[Tasks and exercises]
1: Write out the passage about racism at East Valley schools word for word, covering the stretch from "He said he remembers" through "it, she said.".
2: In the item coordinate data listing, reproduce the stretch from the line containing "Click the chevron to close the Networks panel" through the line containing "Action: click(x=409, y=117)", substituting "Display" for "Viewport" and leaving everything else unchanged.

[Text block]
##############################

Hopwood, who is Black, asked graduates of East Valley area schools to share their own stories of racism. Dozens answered.
For days, Hopwood posted their replies, sometimes posting screenshots of private messages and concealing the identity of the former students.
One person wrote that they’d heard the N-word from white students countless times, and the students were never really punished. Another wrote that Highland High students took videos of themselves in a cotton field singing, “I’m a cotton-picking n----r.”
The experiences they described weren’t surprising to Hopwood.
He said he remembers when one of his friends politely asked another student to stop saying the N-word. He said the student replied that “it’s just a word” and they can say what they want.
“We tried to tell teachers, but nothing really ever happened when he told administration about that stuff,” he said. “It was always brushed off.”
Tyesha Saucedo attended Mountain Pointe High in Ahwatukee and graduated in 2015. Students brought Confederate flags to school, she said. Another student, she said, posted a photo of a swastika drawn on his arm and a racial slur. When she confronted the principal about the racist behavior, she was told officials couldn’t do anything about it, she said.
“After a while, I felt like I was fighting and fighting and fighting and nothing was being done,” Saucedo said.
Megan Sterling, a spokeswoman with Tempe Union, wrote in a statement that “teachers and administrators have historically been limited in the disciplinary actions they can take in regards to content/pictures posted on students’ social media.”

##############################

[Item coordinate data]
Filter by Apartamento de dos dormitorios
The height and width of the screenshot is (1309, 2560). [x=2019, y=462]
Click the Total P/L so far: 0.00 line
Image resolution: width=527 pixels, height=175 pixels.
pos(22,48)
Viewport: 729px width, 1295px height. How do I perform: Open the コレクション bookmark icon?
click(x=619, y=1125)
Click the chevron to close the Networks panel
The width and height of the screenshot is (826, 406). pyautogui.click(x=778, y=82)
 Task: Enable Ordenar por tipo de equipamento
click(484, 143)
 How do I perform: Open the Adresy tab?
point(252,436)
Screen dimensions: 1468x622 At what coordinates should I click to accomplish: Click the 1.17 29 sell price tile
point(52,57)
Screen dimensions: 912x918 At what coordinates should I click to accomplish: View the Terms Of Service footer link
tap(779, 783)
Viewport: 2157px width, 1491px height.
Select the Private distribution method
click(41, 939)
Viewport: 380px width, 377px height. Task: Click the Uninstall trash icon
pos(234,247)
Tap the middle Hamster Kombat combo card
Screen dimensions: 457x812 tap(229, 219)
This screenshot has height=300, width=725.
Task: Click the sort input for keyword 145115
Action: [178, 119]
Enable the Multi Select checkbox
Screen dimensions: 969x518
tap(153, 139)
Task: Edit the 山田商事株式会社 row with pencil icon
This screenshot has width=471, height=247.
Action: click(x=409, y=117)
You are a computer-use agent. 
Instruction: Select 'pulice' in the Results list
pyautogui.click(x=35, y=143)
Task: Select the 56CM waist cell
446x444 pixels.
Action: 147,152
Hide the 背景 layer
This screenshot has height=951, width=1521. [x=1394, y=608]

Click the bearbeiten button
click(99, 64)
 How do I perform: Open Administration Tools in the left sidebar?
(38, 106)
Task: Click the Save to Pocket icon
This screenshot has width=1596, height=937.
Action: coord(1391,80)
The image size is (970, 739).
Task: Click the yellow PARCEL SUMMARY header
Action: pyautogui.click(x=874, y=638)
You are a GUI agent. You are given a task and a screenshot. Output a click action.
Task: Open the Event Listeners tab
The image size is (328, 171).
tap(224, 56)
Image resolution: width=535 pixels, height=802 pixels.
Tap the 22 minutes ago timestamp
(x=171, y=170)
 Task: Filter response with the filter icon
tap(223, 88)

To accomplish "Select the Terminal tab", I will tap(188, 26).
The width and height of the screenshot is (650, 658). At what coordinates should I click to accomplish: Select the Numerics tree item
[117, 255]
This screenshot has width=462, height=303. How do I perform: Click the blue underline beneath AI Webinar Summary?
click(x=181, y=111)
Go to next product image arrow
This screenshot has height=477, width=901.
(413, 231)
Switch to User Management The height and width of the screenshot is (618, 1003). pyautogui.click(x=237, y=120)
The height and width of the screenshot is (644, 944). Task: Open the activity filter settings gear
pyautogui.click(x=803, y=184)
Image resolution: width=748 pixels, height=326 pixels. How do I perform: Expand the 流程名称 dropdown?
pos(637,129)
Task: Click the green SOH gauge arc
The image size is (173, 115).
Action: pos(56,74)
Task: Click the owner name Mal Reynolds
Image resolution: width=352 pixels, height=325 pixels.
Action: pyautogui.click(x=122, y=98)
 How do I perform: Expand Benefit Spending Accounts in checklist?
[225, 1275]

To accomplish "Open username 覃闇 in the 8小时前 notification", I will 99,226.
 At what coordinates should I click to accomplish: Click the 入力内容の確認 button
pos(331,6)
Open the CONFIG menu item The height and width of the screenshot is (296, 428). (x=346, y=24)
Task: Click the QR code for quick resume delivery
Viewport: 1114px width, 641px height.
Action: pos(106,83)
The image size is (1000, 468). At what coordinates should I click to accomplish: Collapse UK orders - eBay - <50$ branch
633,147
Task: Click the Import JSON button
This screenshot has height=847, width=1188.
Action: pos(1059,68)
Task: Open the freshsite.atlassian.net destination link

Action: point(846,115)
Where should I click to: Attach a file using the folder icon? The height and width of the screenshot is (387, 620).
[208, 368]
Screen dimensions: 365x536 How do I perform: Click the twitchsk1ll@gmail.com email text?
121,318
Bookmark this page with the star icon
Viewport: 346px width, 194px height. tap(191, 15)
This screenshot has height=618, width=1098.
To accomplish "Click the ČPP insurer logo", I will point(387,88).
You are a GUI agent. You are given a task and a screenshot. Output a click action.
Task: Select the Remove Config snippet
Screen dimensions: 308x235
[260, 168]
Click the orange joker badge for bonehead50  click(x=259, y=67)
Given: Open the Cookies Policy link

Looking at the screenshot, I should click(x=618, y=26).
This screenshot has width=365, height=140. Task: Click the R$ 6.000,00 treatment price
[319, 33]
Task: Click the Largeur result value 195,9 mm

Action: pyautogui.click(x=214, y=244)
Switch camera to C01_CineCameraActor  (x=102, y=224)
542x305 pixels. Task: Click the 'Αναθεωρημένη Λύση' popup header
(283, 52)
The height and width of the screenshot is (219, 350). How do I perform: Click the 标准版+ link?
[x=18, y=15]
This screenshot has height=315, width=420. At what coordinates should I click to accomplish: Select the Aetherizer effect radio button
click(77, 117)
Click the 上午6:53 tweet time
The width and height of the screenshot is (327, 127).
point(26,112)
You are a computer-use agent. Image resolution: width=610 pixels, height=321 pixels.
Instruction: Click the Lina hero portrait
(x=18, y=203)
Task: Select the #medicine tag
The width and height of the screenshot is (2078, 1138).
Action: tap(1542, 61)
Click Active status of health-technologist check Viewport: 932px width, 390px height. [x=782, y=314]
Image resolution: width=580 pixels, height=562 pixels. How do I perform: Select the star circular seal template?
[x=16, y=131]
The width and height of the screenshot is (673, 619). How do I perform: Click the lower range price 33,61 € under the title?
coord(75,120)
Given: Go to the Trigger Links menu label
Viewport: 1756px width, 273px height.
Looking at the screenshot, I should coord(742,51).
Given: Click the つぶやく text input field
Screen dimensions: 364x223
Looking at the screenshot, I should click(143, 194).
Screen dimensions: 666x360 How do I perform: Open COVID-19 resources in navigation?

##############################

[Responses to the exercise]
1:
He said he remembers when one of his friends politely asked another student to stop saying the N-word. He said the student replied that “it’s just a word” and they can say what they want.
“We tried to tell teachers, but nothing really ever happened when he told administration about that stuff,” he said. “It was always brushed off.”
Tyesha Saucedo attended Mountain Pointe High in Ahwatukee and graduated in 2015. Students brought Confederate flags to school, she said. Another student, she said, posted a photo of a swastika drawn on his arm and a racial slur. When she confronted the principal about the racist behavior, she was told officials couldn’t do anything about it, she said.

2:
Click the chevron to close the Networks panel
The width and height of the screenshot is (826, 406). pyautogui.click(x=778, y=82)
 Task: Enable Ordenar por tipo de equipamento
click(484, 143)
 How do I perform: Open the Adresy tab?
point(252,436)
Screen dimensions: 1468x622 At what coordinates should I click to accomplish: Click the 1.17 29 sell price tile
point(52,57)
Screen dimensions: 912x918 At what coordinates should I click to accomplish: View the Terms Of Service footer link
tap(779, 783)
Display: 2157px width, 1491px height.
Select the Private distribution method
click(41, 939)
Display: 380px width, 377px height. Task: Click the Uninstall trash icon
pos(234,247)
Tap the middle Hamster Kombat combo card
Screen dimensions: 457x812 tap(229, 219)
This screenshot has height=300, width=725.
Task: Click the sort input for keyword 145115
Action: [178, 119]
Enable the Multi Select checkbox
Screen dimensions: 969x518
tap(153, 139)
Task: Edit the 山田商事株式会社 row with pencil icon
This screenshot has width=471, height=247.
Action: click(x=409, y=117)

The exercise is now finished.